AMIA Annu Symp Proc. 2023 Apr 29;2022:1135-1144. eCollection 2022.
Scientific reproducibility that effectively leverages existing study data is critical to the advancement of research in many disciplines including neuroscience, which uses imaging and electrophysiology modalities as primary endpoints or key dependency in studies. We are developing an integrated search platform called NeuroBridge to enable researchers to search for relevant study datasets that can be used to test a hypothesis or replicate a published finding without having to perform a difficult search from scratch, including contacting individual study authors and locating the site to download the data. In this paper, we describe the development of a metadata ontology based on the World Wide Web Consortium (W3C) PROV specifications to create a corpus of semantically annotated published papers.
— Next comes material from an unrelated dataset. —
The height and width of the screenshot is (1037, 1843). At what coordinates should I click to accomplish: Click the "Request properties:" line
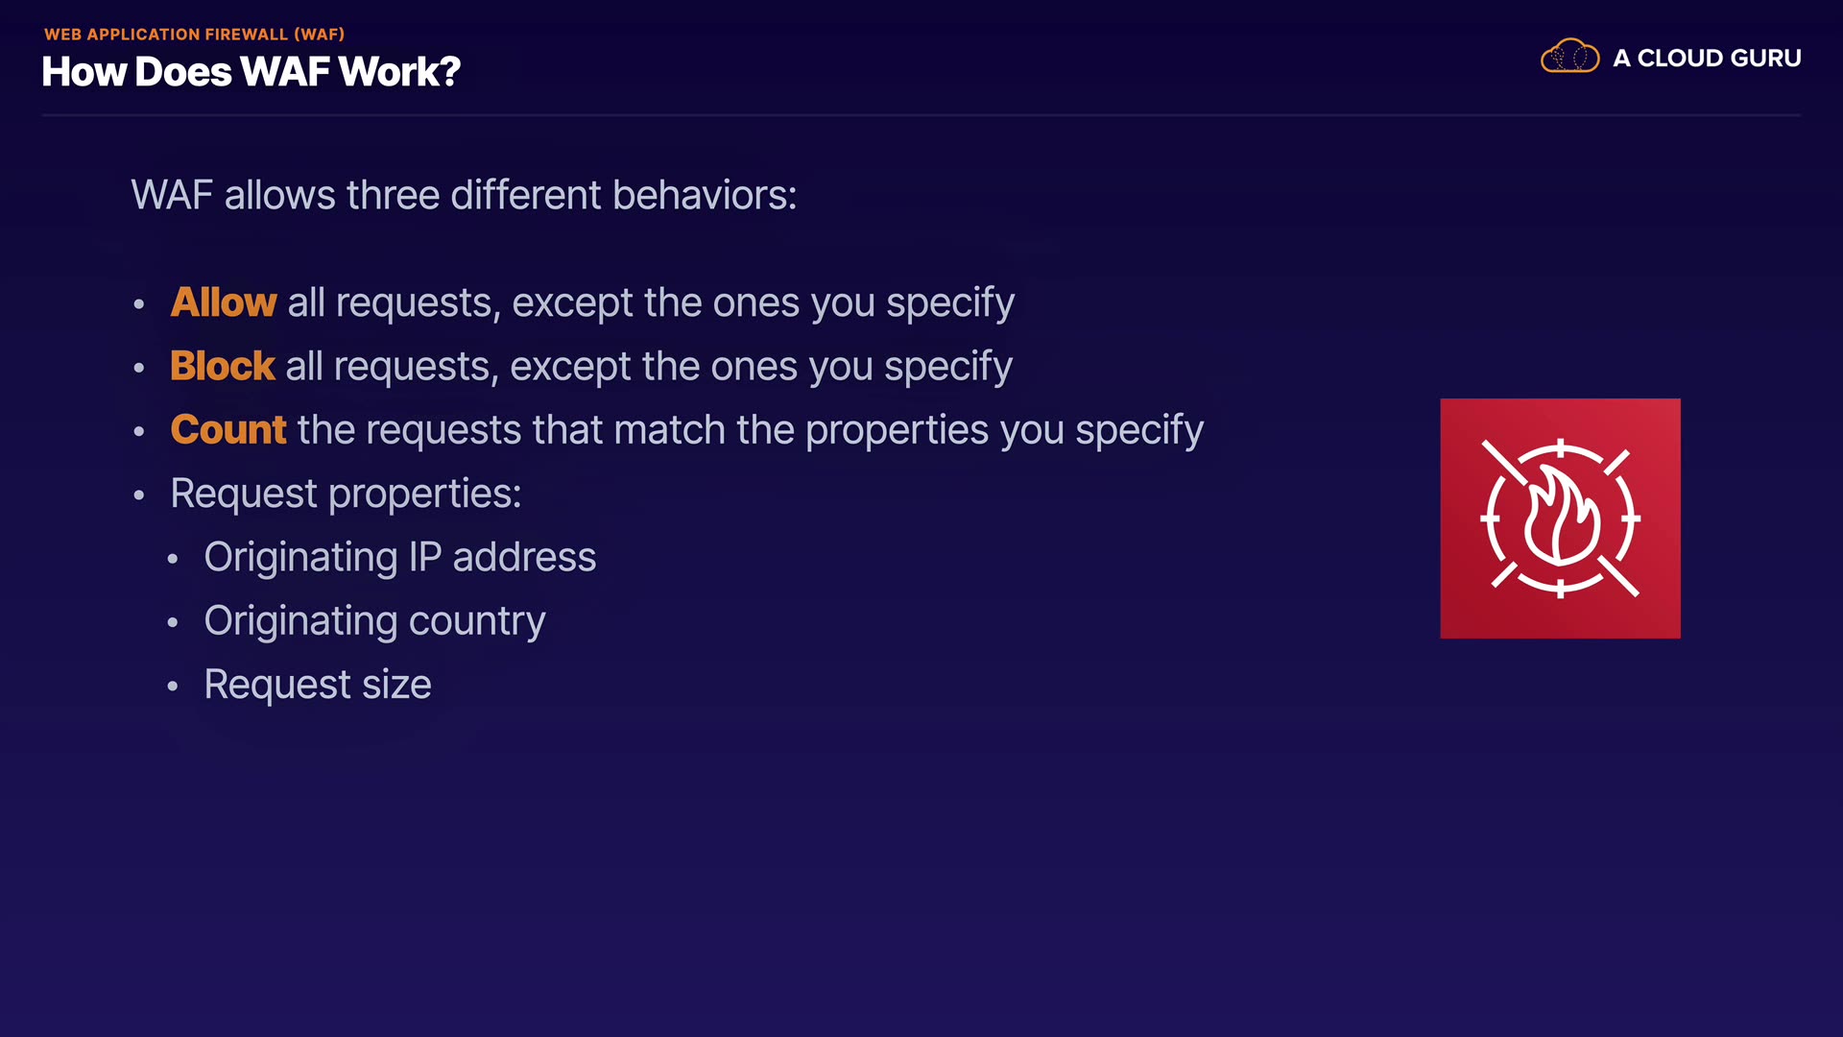coord(346,494)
This annotated corpus was used in a deep learning model to support automated identification of candidate datasets related to neurocognitive assessment of subjects with drug abuse or schizophrenia using neuroimaging. We built on our previous work in the Provenance for Clinical and Health Research (ProvCaRe) project to model metadata information in the NeuroBridge ontology and used this ontology to annotate 51 articles using a Web-based tool called Inception. The Bidirectional Encoder Representations from Transformers (BERT) neural network model, which was trained using the annotated corpus, is used to classify and rank papers relevant to five research hypotheses and the results were evaluated independently by three users for accuracy and recall. Our combined use of the NeuroBridge ontology together with the deep learning model outperforms the existing PubMed Central (PMC) search engine and manifests considerable trainability and transparency compared with typical free-text search. An initial version of the NeuroBridge portal is available at: https://neurobridges.org/.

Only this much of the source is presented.